Quasi-10-day wave and semi-diurnal tide nonlinear interactions during
the southern hemispheric SSW 2019 observed in the northern hemispheric
mesosphere
Abstract
Mesospheric winds from three longitudinal sectors at about
65$^\circ$N and 54$^\circ$N
latitude are combined to diagnose the zonal wavenumbers ($m$) of
high-frequency-resolved spectral wave signatures during the rare
southern hemisphere sudden stratospheric warming (SSW) of 2019.

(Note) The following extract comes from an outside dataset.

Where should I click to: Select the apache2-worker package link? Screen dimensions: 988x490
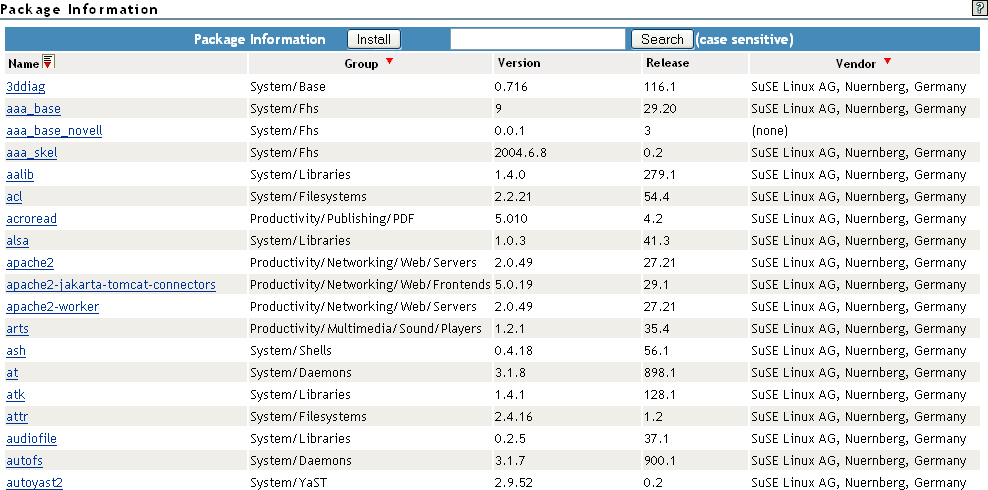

Diagnosed are quasi-10- and 6-day planetary waves (Q10DW and Q6DW,
$m$=1), solar semi-diurnal tides with $m$=1, 2, 3 (SW1, SW2, and
SW3), lunar semi-diurnal tide, and the upper and lower sidebands (USB
and LSB, $m$=1 and 3) of Q10DW-SW2 nonlinear interaction. We further
present a 7-year composite analysis to distinguish SSW effects from
climatological behaviors. Immediately before (after) the SSW onset, LSB
(USB) enhances, accompanied by the enhancing (fading) Q10DW, and a
weakening of climatological SW2 maximum. These behaviors are explained
in terms of Manley-Rowe energy relation, i.e., the energy goes first
from SW2 to Q10DW and LSB, and then from SW2 and Q10DW to USB.